**Belge**
18.03.2022 - 07:45 | Son Güncellenme:
Temsilcimiz Galatasaray rüya gibi bir UEFA Avrupa Ligi serüvenine Barcelona karşısında veda etti. Dün geceye kadar Avrupa'da mağlubiyet yüzü görmeyen Sarı Kırmızılılar dünya devi Barcelona karşısında Marcao ile 1-0 öne geçse de üstünlüğünü koruyamadı ve Katalan temsilcisine 2-1 mağlup olarak UEFA Avrupa Ligi'ne veda etti.
Spor yazarları Galatasaray-Barcelona karşılaşmasını değerlendirdi.
ŞANSAL BÜYÜKA: PEDRİ DENEN BELA
"Takımın adı Galatasaray olunca, Avrupa maçına çıkınca, ilk karşılaşmada golsüz berabere kalınca, rakibin adının Barcelona olduğuna bakmıyor, gerçekleşeceğine inandığın bir hayale kapılıyor, umuda yelken açıyorsun… Biliyorsun ki, geride yaşanmışlıklar, tarihe yazılanlar var… Doğal olarak “hadi bi daha“ diyorsun… Haksız değilsin…
Bunlar maç öncesi duygular elbette... Maç başladı, tatlı bir umuttan, tatlı bir hayaldan hakikate döndük… Karşımızdaki Barcelona, ilk maçtaki Barcelona değildi… Daha ilk dakikadan topu ve maçı Barcelona‘ya bıraktık…
Dünyanın en iyi pas oyununu oynayan Barcelona, Galatasaray’ın bıraktığı geniş alanlarda istediği gibi top çevirdi… Mutlak bir hakimiyet kurdu… Oysa ilk maçta olduğu gibi rakibe yakın oynamalı, bu kadar rahat pas yapmasını engellemeliydik… Ya düşünemedik ya da hem savunma yapayım, hem hücuma çıkayım derken ikisinde de eksik kaldık…
Buna rağmen De Jong’un auta giden bir şutu dışında kalemizde bir sıkıntı yaşamadık… Hatta kaleci Pena yere bile yatmadı… Hele duran toptan Marcao kafasından kazandığımız gol, tarihe yeni bir imza atmanın habercisi gibiydi…
Bu golden sonra oyunu tutmalı, hiç olmazsa devreye 1-0’la girmeliydik… Yapamadık; Pedri denen bir bela başımızı döndürdü… Kendi yaş grubunun dünyada en iyisi sayılan ve oynasın diye uğruna Messi’nin satıldığı iddia edilen 19’luk İspanyol’u durdurmayı beceremedik, başaramadık…
İşin kötü tarafı, Barcelona‘nın en iyi yaptığı işi, pas oyununu oynaması için geniş alanlar bırakmaya maç boyu devam ettik… Orta sahamız ilk maçtaki direnci gösteremedi… Gomis önde hiç top tutamadı, zorlayamadı… Acaba daha diri. daha iyi Muhammed ile başlamak doğru tercih olmaz mıydı?

**Veri kesiti**
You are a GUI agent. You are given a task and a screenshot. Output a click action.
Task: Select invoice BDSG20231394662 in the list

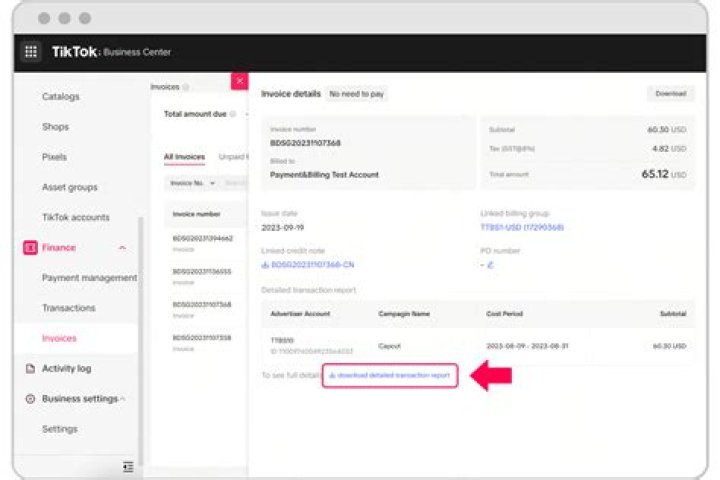[x=202, y=239]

**Yapılacak işler**
**1)** Galatasaray-Barcelona yazısında "18.03.2022 - 07:45" sözleriyle başlayıp "Ligi'ne veda etti." sözleriyle biten bölümü olduğu gibi kopyalayın.
**2)** Galatasaray-Barcelona yazısındaki "Buna rağmen De Jong’un" diye başlayan paragrafı, temel bilgileri koruyarak kısa bir madde listesine dönüştürün.

**Alıştırma cevapları**
**1)**
18.03.2022 - 07:45 | Son Güncellenme:
Temsilcimiz Galatasaray rüya gibi bir UEFA Avrupa Ligi serüvenine Barcelona karşısında veda etti. Dün geceye kadar Avrupa'da mağlubiyet yüzü görmeyen Sarı Kırmızılılar dünya devi Barcelona karşısında Marcao ile 1-0 öne geçse de üstünlüğünü koruyamadı ve Katalan temsilcisine 2-1 mağlup olarak UEFA Avrupa Ligi'ne veda etti.

**2)**
- De Jong'un auta giden şutu dışında Galatasaray kalesinde bir sıkıntı yaşanmadı.
- Kaleci Pena yere bile yatmadı.
- Duran toptan Marcao'nun kafasıyla gelen gol, tarihe yeni bir imza atılacağının habercisi gibiydi.